2023-10-15

Divine Simplicity is simply too simple


Recently the amazing Fr. Aidan Kimel has written an article on how the "free will theodicy" is incompatible with Thomas Aquinas' concept of Divine Omniscience. This "free will" argument is that evil and suffering and death are the consequence of creatures freely choosing to deny and destroy themselves and others, and not because God has directly willed evil to happen. Yet, Aquinas' account of Divine Knowledge would deny this, and posit God as the active cause for all choices and events.

A friend online asked exactly how all this worked out, since for him Divine foreknowledge means that God simply knows eternally what people have chosen in the future, but God did not make them choose such horrid things. I think Fr. Kimel will work this out in future installments of his blog, but the termination of this essay does not make it entirely clear: Is he trying to show the deficiencies of Divine Impassibility as conceived by the Western Aquinas tradition? Or is he trying to make the point that the classic “free will defense” is indefensible?

If I have read Kimel's friend David Bentley Hart correctly, I think Hart would say that Divine simplicity and impassibility, via Augustine and Aquinas, are self defeating concepts if they are taken to imply that God actively causes anything less than Goodness. And it seems Hart would further affirm a more libertarian version of human freedom which is not causally determined by God, at least in the sense that persons are free to chose rationally (in accordance with Divine goodness) or to make choices which fall into the insane depravity of sin (in denial of Divine goodness). I further think Hart would say that affirming the simplicity and unity of God requires affirming that God will work good for all created beings eventually, because the one will and singular purpose of God is final Goodness and Reconciliation for all created beings. 

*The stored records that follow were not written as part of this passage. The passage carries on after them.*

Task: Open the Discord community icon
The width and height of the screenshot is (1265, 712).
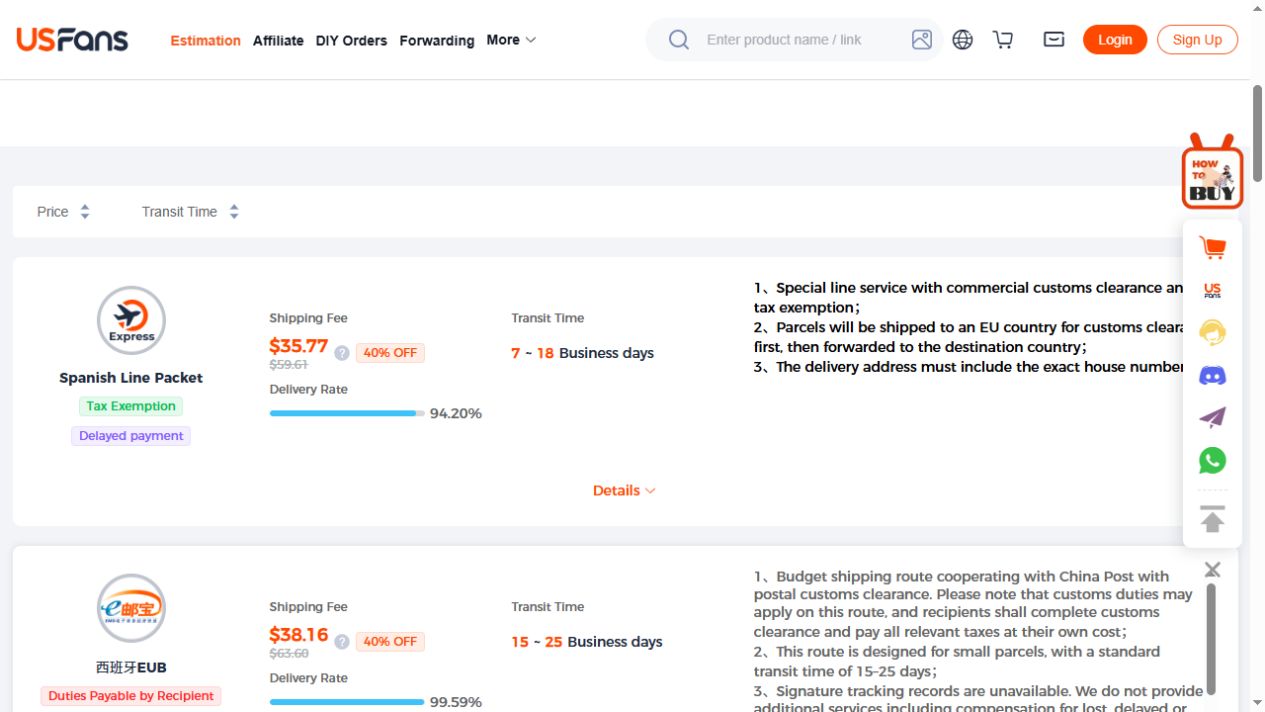Action: [x=1212, y=376]
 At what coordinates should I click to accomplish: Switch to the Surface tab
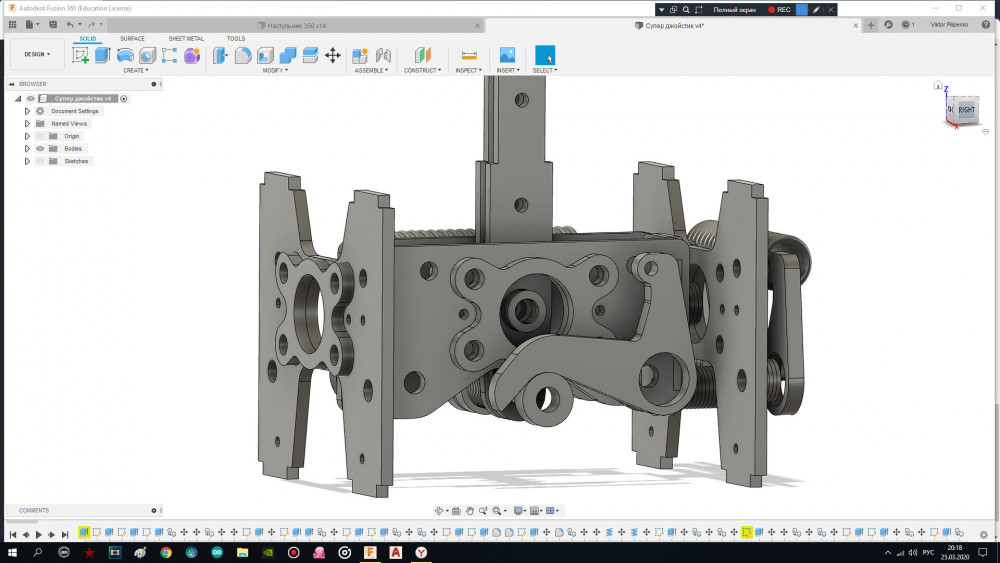pos(132,39)
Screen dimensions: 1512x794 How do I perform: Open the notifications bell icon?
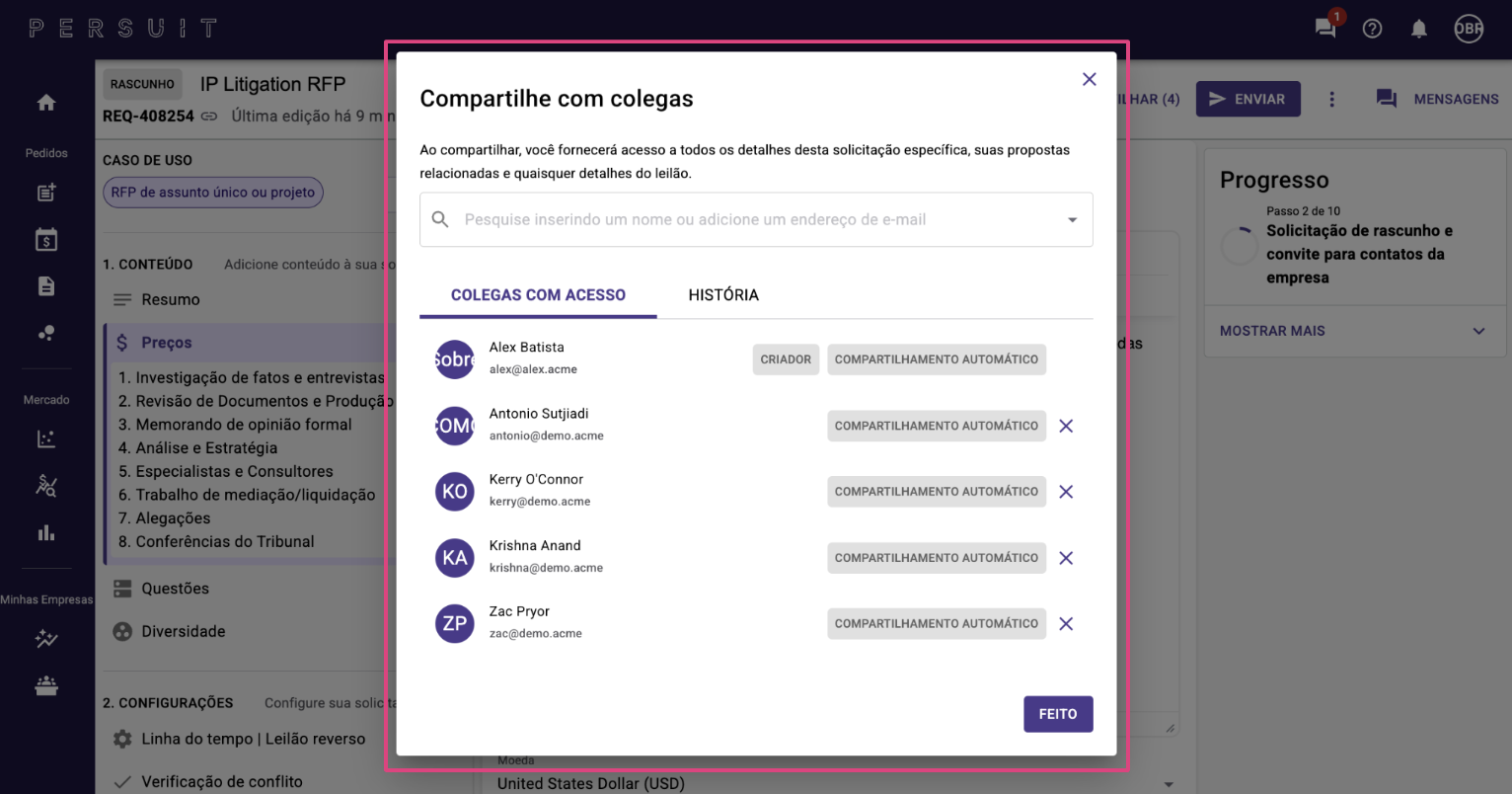point(1419,29)
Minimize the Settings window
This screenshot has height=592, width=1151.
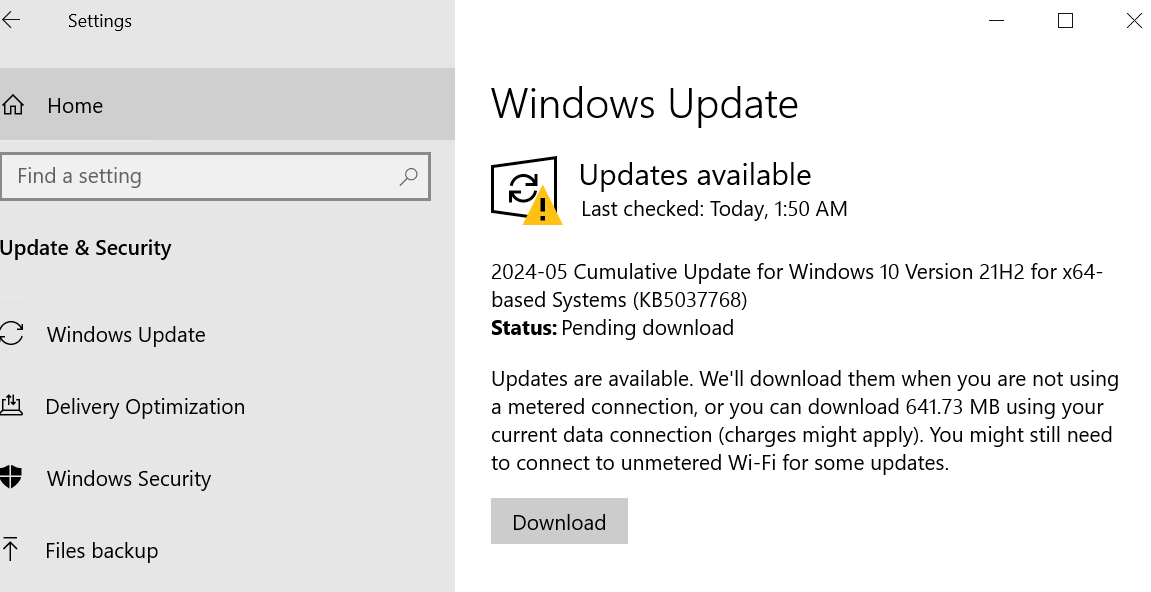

This is generally the position I hold. But this is not how Divine impassibility and simplicity work in much of the Western Classical Theist tradition which flows from Augustine and Aquinas. Here is how that works out in my understanding:

First, let's begin with what Aquinas seems to be saying: Typically in Aquinas' Western Classical Theism position, God’s "simplicity" leads to God’s "impassibility" and therefore God’s knowledge is not a passive experience of reality, but instead God’s knowledge actively causes reality to be what it is. God knowing something to be a certain way actually causes it to be that way. Divine providence and causation and knowledge are all aspects of the same thing: They are one. This is because for Aquinas God is simple unlike all other beings, and NOT a mixture of different kinds of elements, like all other beings are. This simplicity is closely aligned with “aseity” (God as self-caused, totally independent, and thus sui generis) if you want to do a deeper dive. 

There’s a few different ways to get at how this works out in Aquinas' system. Perhaps the easiest is to say that God is “actus purus” (as Aquinas says it): God is pure actuality with no possibility or potentiality. God is categorically different from all other beings because God is Being Itself. While other beings have an aspect of becoming to them, because they have unrealized potentials that they manifest in spacetime, God does not have any un-manifested potential, and never "becomes" different than God is. God is fully realized in continuously creating and actualizing all other beings within history. Back to Divine Simplicity: Since all other beings are a mixture of actual and potential, God is simply actuality. Pure actuality. 

If God is pure actuality, then God is completely perfect with no potentiality unrealized. And if God is perfect, then any change in God would show God to be less than perfect, because God had moved from a less actualized state to a more actualized state. And if God’s knowledge changes, then God’s perfection is diminished. So therefore God’s knowledge of all reality cannot change lest God change (and become imperfect). This makes God’s knowledge causal: The state of affairs of reality will never change from how God knows them to be, and there are thus no free choices in reality (even if we feel ourselves to be free). Time is "a moving image of eternity", bringing about the process of all things happening just as God exhaustively knows they will happen, in accordance with his perfectly actualized knowledge that flows from his Divine simplicity. 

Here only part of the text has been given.